Even before construction of their midcentury modern gem was complete, the Shaker Heights family knew what they wanted for the backyard. The homeowners, clients of Patrick Beam’s 9th Avenue Designs in Mayfield Heights, hoped to extend the house’s architecture and decor into the outdoors with a series of low-maintenance “rooms” that blurred the line between interior and exterior. “The house itself isn’t just this big block,” says Beam, a landscape architect. “It’s individual spaces.” That’s the same aesthetic he wanted outside.
Beam built the desired landscape with materials found on or inspired by the home’s exterior. Reflecting pools, in both the front and backyards, mirror sections of eye-catching architecture and extend views from the windows. The terraces, walks and walls are made of a concrete that approximates the home’s man-made stone-like facade. The same ipe siding covering major portions of the house was used for fences, privacy screens, steps, seating and finishing other hardscape features. This Brazilian hardwood lasts for 40-plus years without the usual staining and sealing. “It’s tough as nails,” Beam says. “It’s just gorgeous stuff.”

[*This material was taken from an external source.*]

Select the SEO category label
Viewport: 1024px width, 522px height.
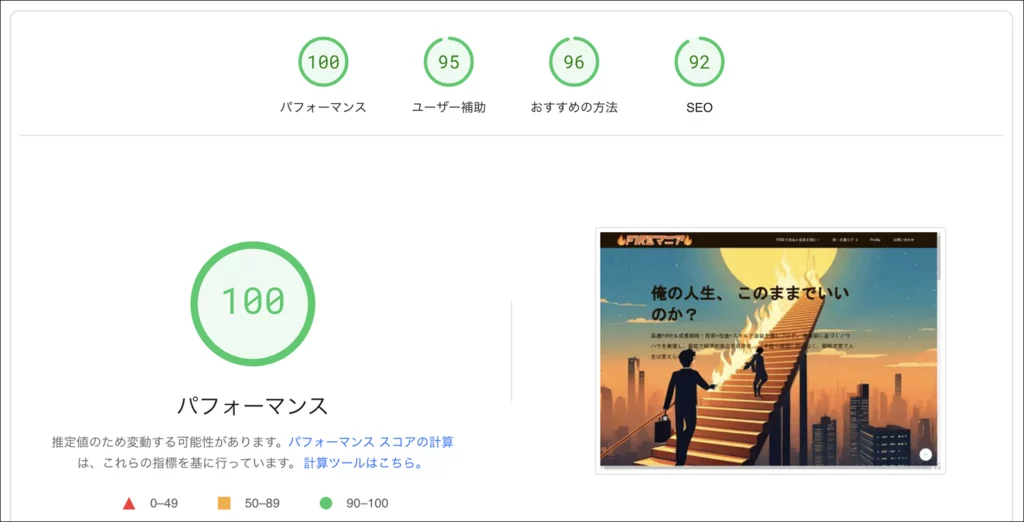[x=699, y=108]
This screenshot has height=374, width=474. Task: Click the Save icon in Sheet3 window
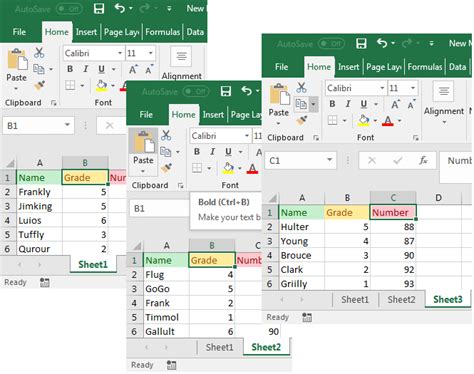[361, 44]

The pools A series of square concrete “stepping stones” separate the backyard reflecting pool off the kitchen from the swimming pool. “You feel like you’re walking through the water on them,” Beam says of the effect. (He stresses that the water doesn’t create a safety hazard by actually spilling onto or around the pavers.) People in and around the swimming pool are treated to views of water flowing over the reflecting pool’s blue-tiled infinity edge. “In the kitchen, you don’t see a line,” he says. “You don’t feel like the pool is disconnected.”
The fire pit Beam modeled the area after the house’s fireplace-warmed sunken living room. “[The homeowners] liked that feel, that communal feel where you kind of step down into a space,” he says. He opted for three sides of built-in ipe seating rather than freestanding chairs. “It looks like [the benches] are just floating out of the concrete,” he says. “We did lights underneath so that whole bottom area, that just glows.”
The outdoor kitchen Beam equipped the concrete-topped feature with a grill, sink, under-counter refrigerator, storage drawers and a felt-like Woolly Pocket vertical planter growing thyme, basil and other herbs. “When [the homeowners] are cooking, they can just pluck some of these herbs right out of it.”
The upper terrace In sleeker, modern architecture, plants are often used more as an architectural element, Beam says. An ingenious example: He planted thyme in a grid of 4-inch-wide irrigated recesses made in the upper terrace to accent the pattern, a move repeated in all paved areas except the pool terrace. “Concrete in and of itself can be quite boring,” he says.